■ **Extrait à lire**
──────────
Cinéma - Beauté soporifique

Une étudiante peine à joindre les deux bouts. De petits boulots aliénants en insomnies, la belle rouquine surnage à peine. Puis un jour, elle répond à une petite annonce. Et la voilà plongée dans l’univers étrange et mystérieux d’une non moins étrange et mystérieuse maison close. L’endroit a ceci de particulier que les jeunes femmes qui y travaillent sont plongées dans un profond sommeil pendant que les clients, tous de vieux messieurs, les regardent, les touchent, leur parlent... et s’abstiennent de toute relation sexuelle.
Il s’agit bien sûr d’une adaptation du roman Les belles endormies de Yasunari Kawabata, lauréat du prix Nobel de littérature en 1968. Détail que cette production australienne soignée mais bancale ne mentionne pas, une omission d’autant plus surprenante que la réalisatrice néophyte, Julia Leigh, est elle-même auteure.On se souviendra qu’en 2007, une adaptation allemande, officielle celle-là et mettant en vedette Maximilian Schell, avait eu droit chez nous à une sortie confidentielle. D’autres furent tournées auparavant, notamment en Espagne. Toutes épousent, comme dans l’histoire originale, le point de vue d’un des clients, mû davantage par la mélancolie que par la lubricité. En déplaçant la focalisation du côté de celle qui dort, le scénario de Julia Leigh se distingue donc des précédentes versions, mais ce faisant, la cinéaste renonce à la réflexion sur la vieillesse, le désir et la mort qui vient, ne proposant en retour rien de très significatif, hormis peut-être de jolis tableaux glacés.
──────────
■ **Consigne 1**
D'après la critique de film, quel acteur tenait la vedette de l'adaptation allemande de 2007 ?
■ **Consigne 2**
Prolongez la critique de film en reprenant juste après sa dernière phrase.

■ **Données affichées**
──────────
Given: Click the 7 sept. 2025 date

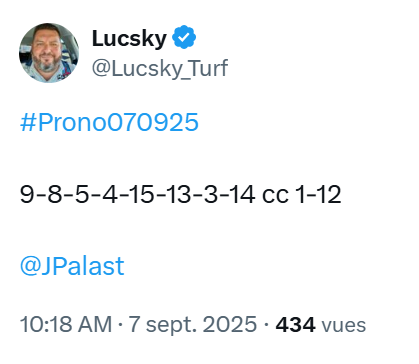Looking at the screenshot, I should click(x=193, y=324).
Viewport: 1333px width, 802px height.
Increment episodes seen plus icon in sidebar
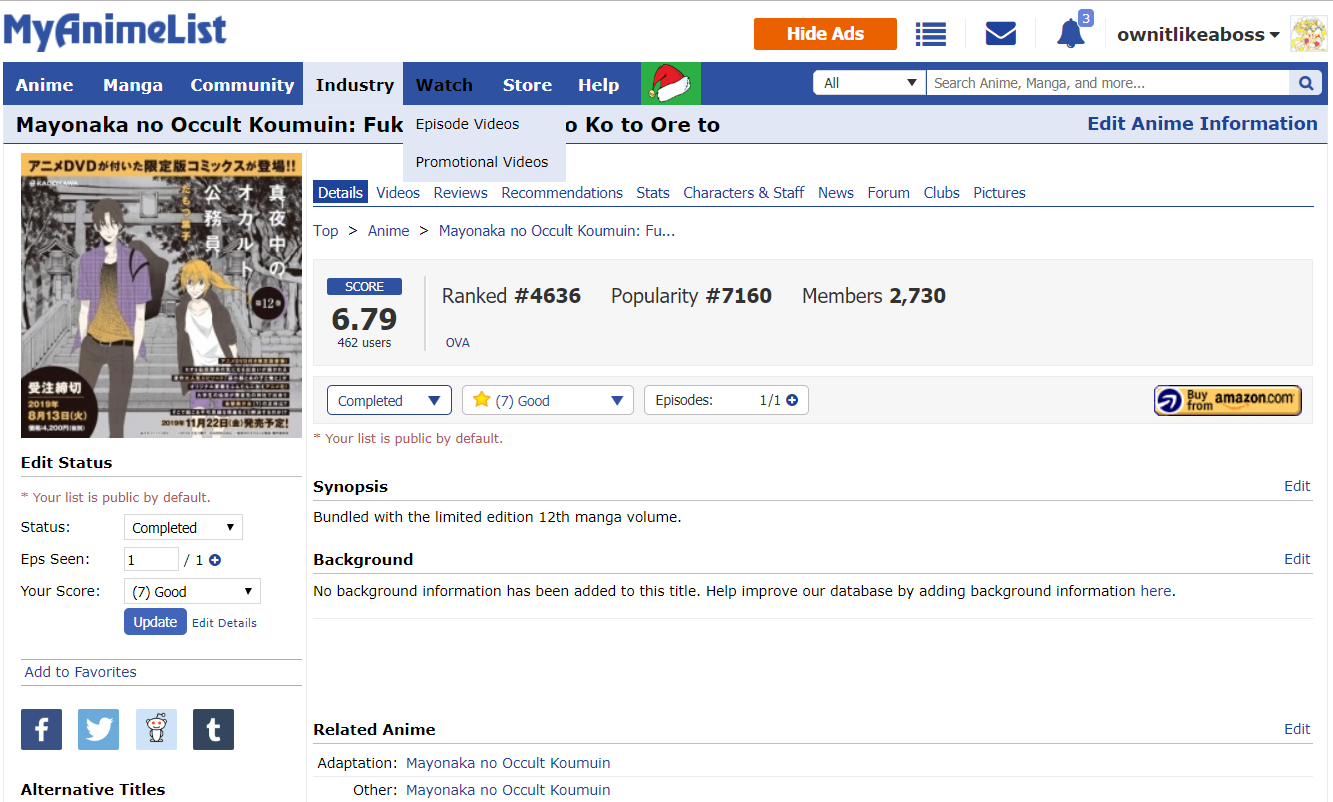(x=215, y=560)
──────────
■ **Réponse 1**
Maximilian Schell.

■ **Réponse 2**
Sleeping Beauty porte bien son titre, en cela qu’il s’agit d’une œuvre belle et endormie. Rien ne s’y passe trop, et sous couvert de donner dans le contemplatif (le corps nubile d’une Emily Browning désinhibée mais somnambule) et le vaguement surréaliste (n’est pas Buñuel qui veut), on prend son temps pour aller nulle part. Au final, et contrairement à l’héroïne, le spectateur n’a besoin d’aucune substance somnifère pour s’assoupir: le film s’en charge très bien tout seul.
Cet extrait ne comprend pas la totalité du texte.